Vitale v. Pinto , 118 A.D.2d 774 ( 1986 )


Menu:
  • — In an action for a judgment declaring rights under a mortgage and to *775compel delivery of title to property, the defendant Lloyd Capital Corp. appeals from so much of a judgment of the Supreme Court, Kings County (Bianchi, J.), entered January 31, 1985, as declared the mortgage null and void, and failed to conform to the memorandum decision dismissing the plaintiffs fourth cause of action.

    Judgment modified by (1) deleting the first decretal paragraph and substituting therefor a provision declaring the mortgagee’s rights under the mortgage recorded on February 13, 1981, Liber 1218, page 433, subordinate to the rights of the plaintiff under the option to purchase to the extent of $23,825, (2) adding a fifth decretal paragraph dismissing the plaintiffs fourth cause of action pursuant to the decision of the Supreme Court, and (3) adding a sixth decretal paragraph severing the defendant Lloyd Capital Corp.’s claim. As so modified, judgment affirmed, insofar as appealed from, with costs to appellant, and matter remitted to the Supreme Court, Kings County, for further proceedings consistent herewith.

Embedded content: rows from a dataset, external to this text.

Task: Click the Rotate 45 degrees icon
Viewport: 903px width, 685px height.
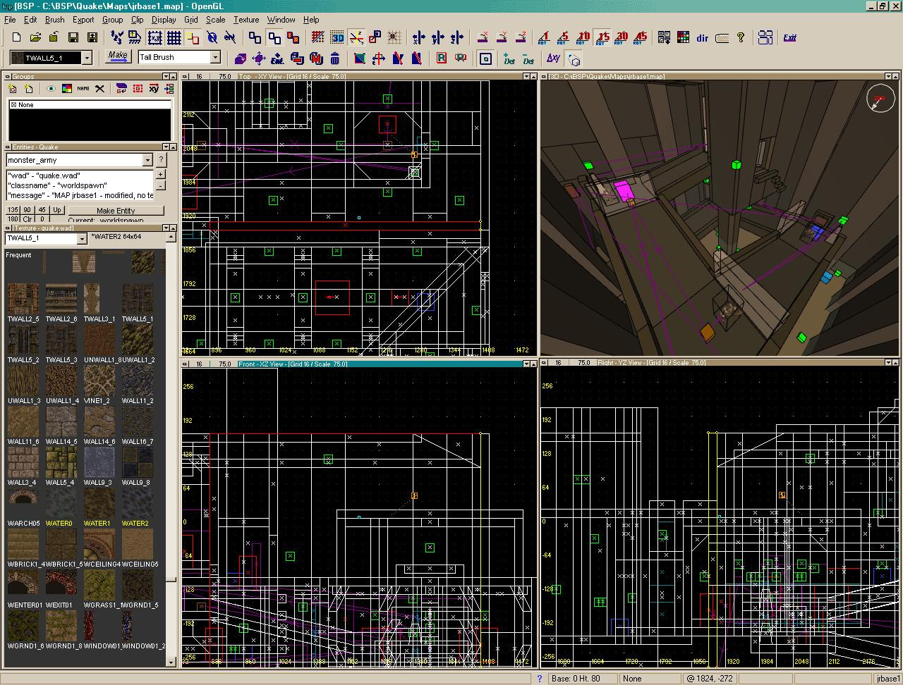Action: pyautogui.click(x=641, y=37)
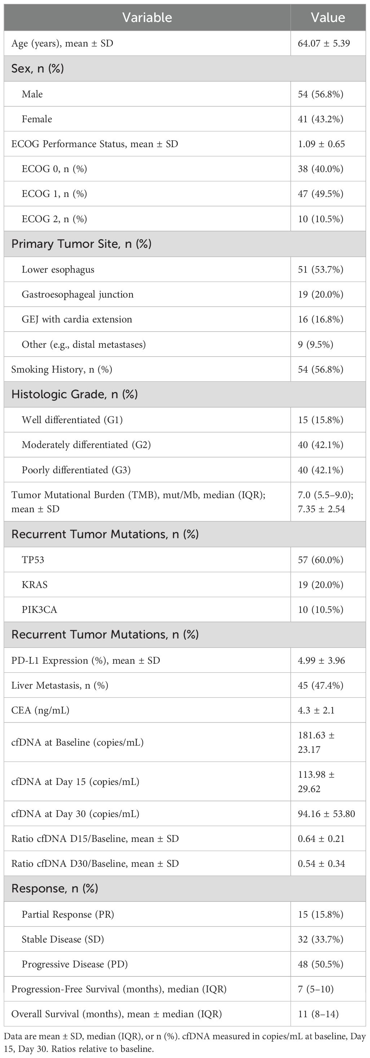Select the Age mean value 64.07 ± 5.39

point(324,43)
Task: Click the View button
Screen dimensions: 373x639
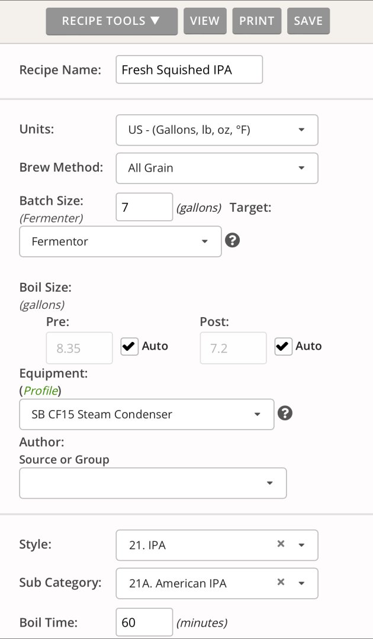Action: [x=205, y=21]
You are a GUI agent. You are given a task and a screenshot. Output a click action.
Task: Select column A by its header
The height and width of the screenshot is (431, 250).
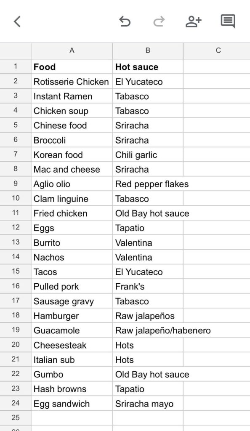click(x=72, y=50)
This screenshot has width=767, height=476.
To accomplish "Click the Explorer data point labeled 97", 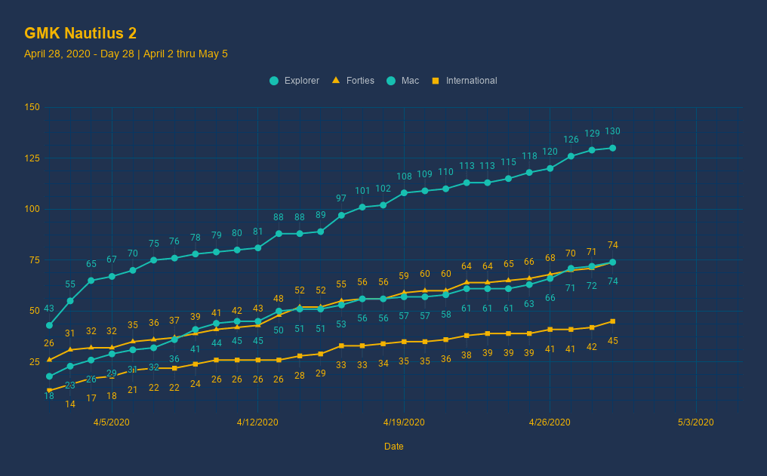I will point(341,215).
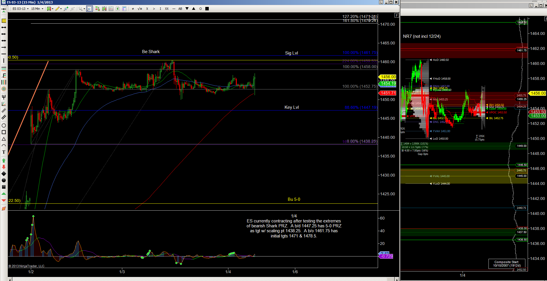
Task: Click the AB toolbar item
Action: click(180, 9)
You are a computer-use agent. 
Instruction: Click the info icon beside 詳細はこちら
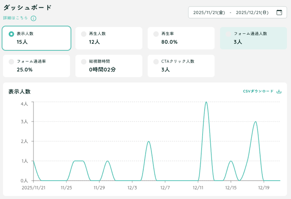[33, 18]
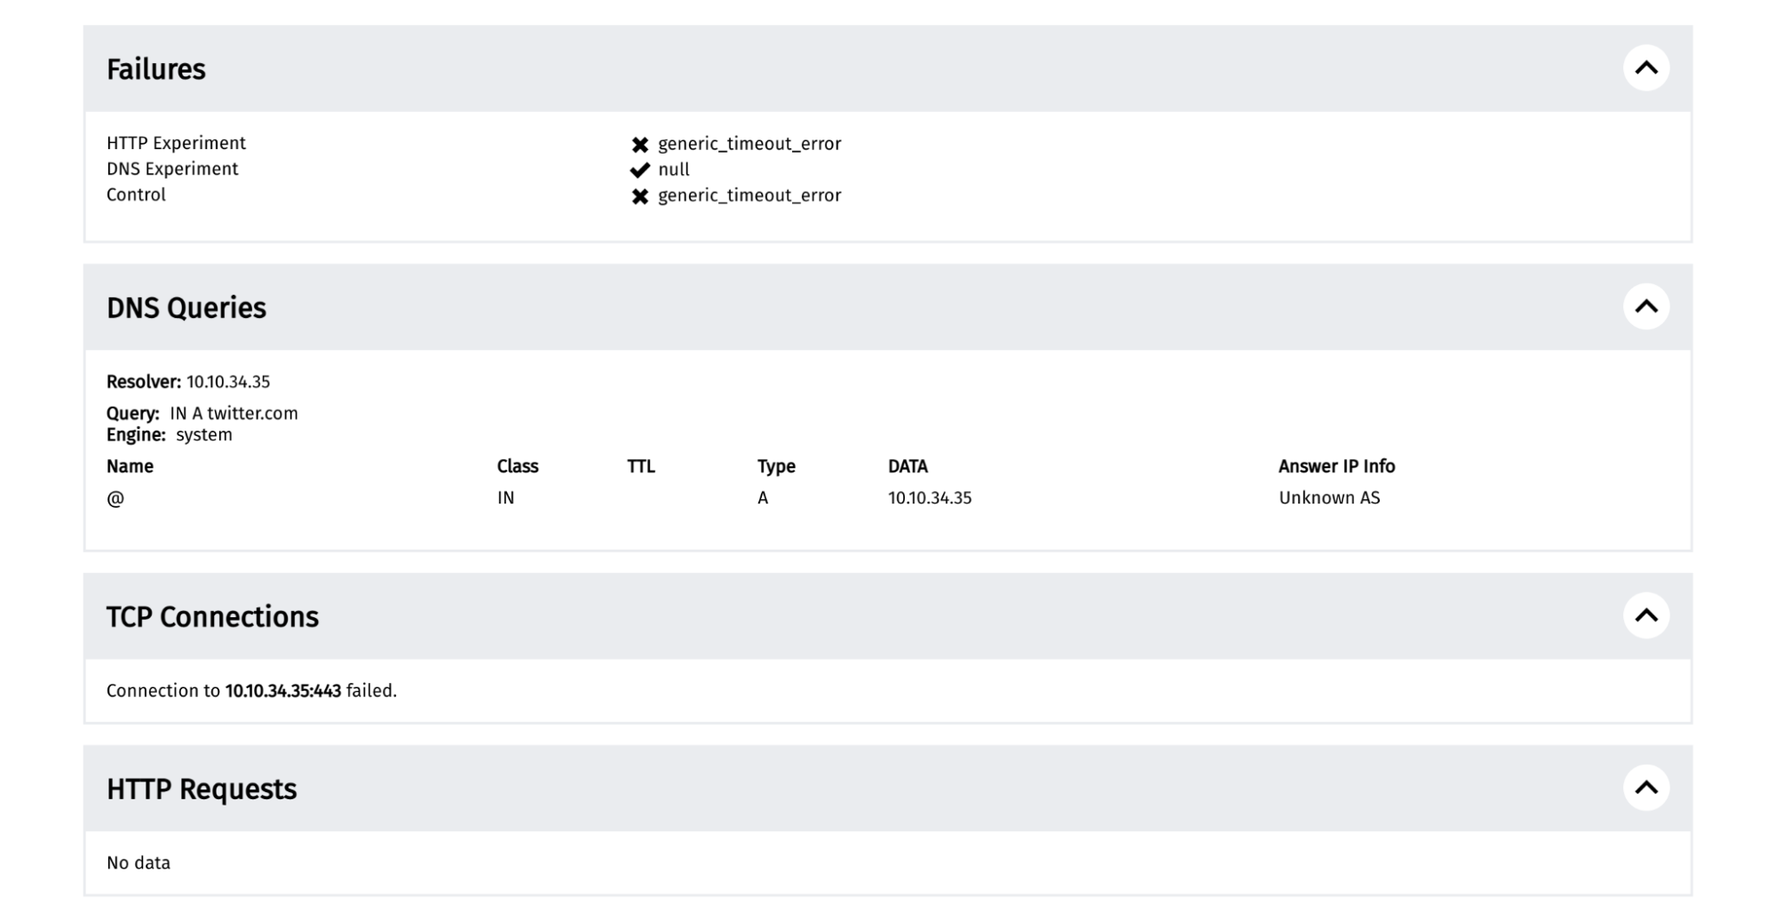The image size is (1775, 920).
Task: Click the X icon beside HTTP Experiment error
Action: point(639,144)
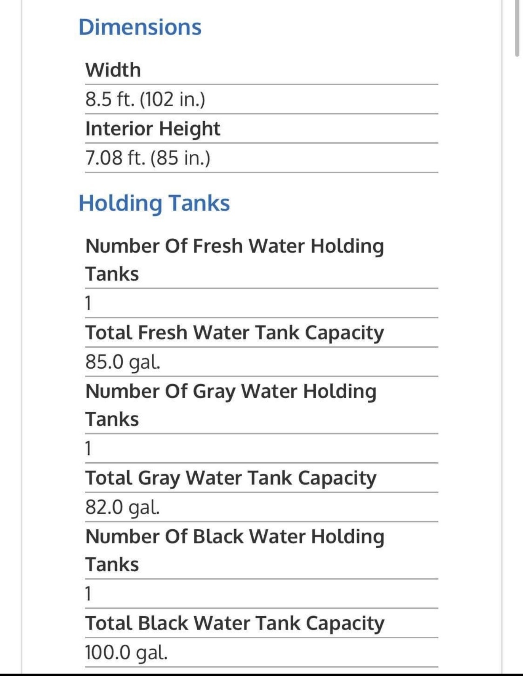Click the 85.0 gal. value
523x676 pixels.
[x=123, y=362]
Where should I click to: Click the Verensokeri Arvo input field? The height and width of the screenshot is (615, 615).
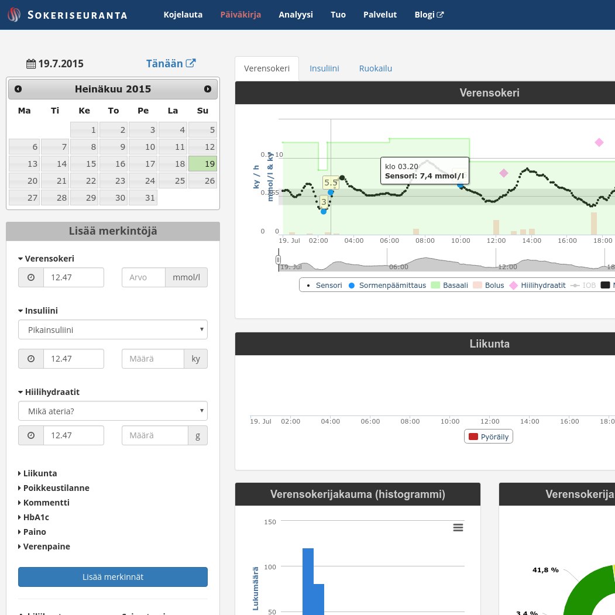tap(144, 277)
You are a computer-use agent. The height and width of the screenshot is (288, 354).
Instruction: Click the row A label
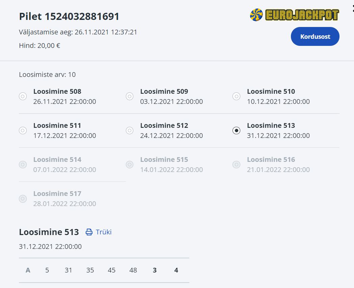pyautogui.click(x=28, y=270)
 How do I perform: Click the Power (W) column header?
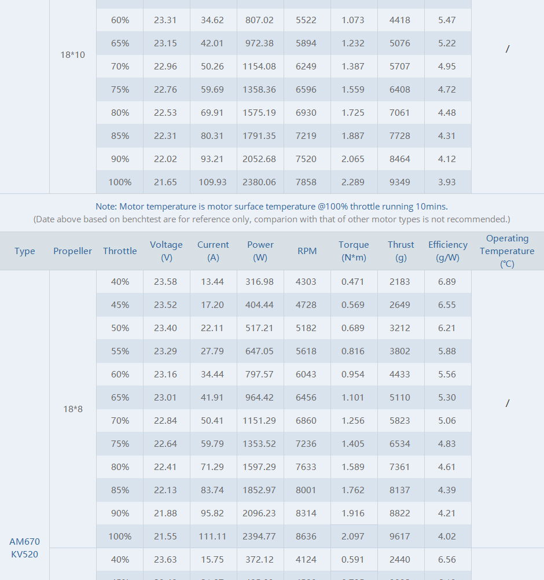[x=260, y=251]
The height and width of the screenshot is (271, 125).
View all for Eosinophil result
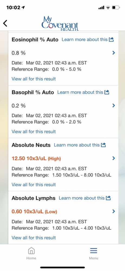34,79
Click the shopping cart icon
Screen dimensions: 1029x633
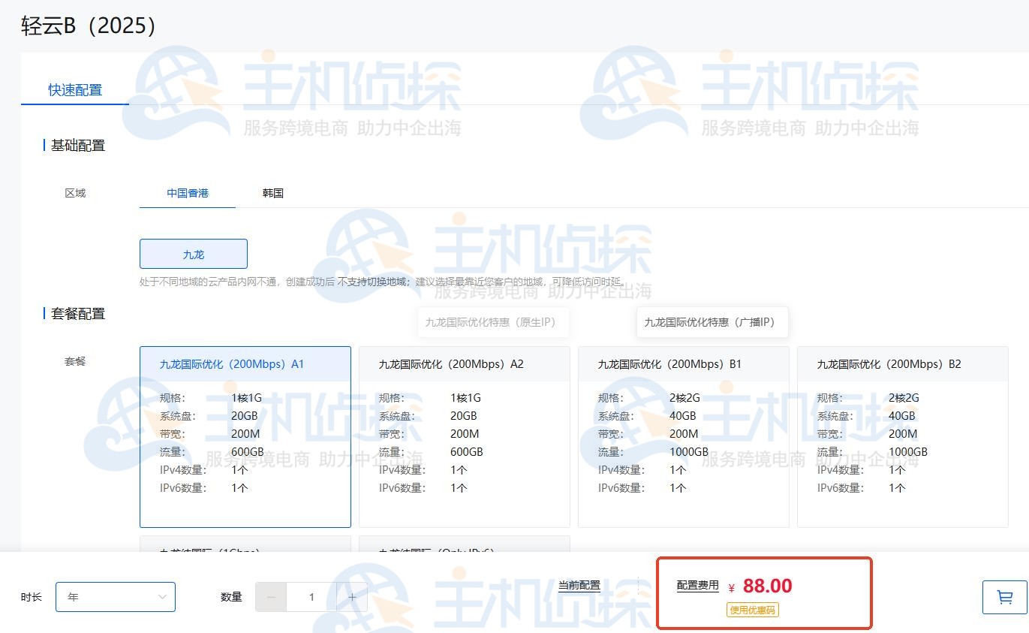tap(1003, 597)
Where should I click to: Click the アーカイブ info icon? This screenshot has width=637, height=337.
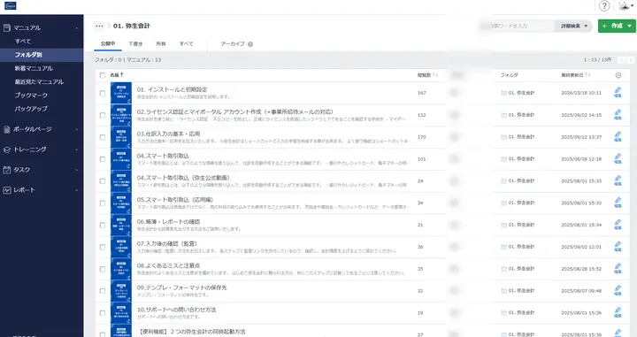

    The plaintiff leased the premises at 1697 Schenectady Avenue from its owner, Salvatore Pinto, for a six-year period commencing November 1976. The lease included an option to purchase the property free from all encumbrances, although the owner retained the right to mortgage the property for up to $15,000 during the term of the lease; for this option the plaintiff paid $4,000. The plaintiff did not record the lease.

    In January 1981, Pinto, along with the defendant Lucy Ferrare, executed a blanket mortgage to mortgagee Lloyd Capital Corp. with respect to both the Schenectady Avenue property and a piece of property owned by Ferrare, to secure a loan of $38,825; the mortgage was recorded in February 1981. The mortgagee was aware that the Schenectady Avenue property was tenant occupied but was told by the owner, Pinto, that the plaintiff was a month-to-month tenant with no written lease.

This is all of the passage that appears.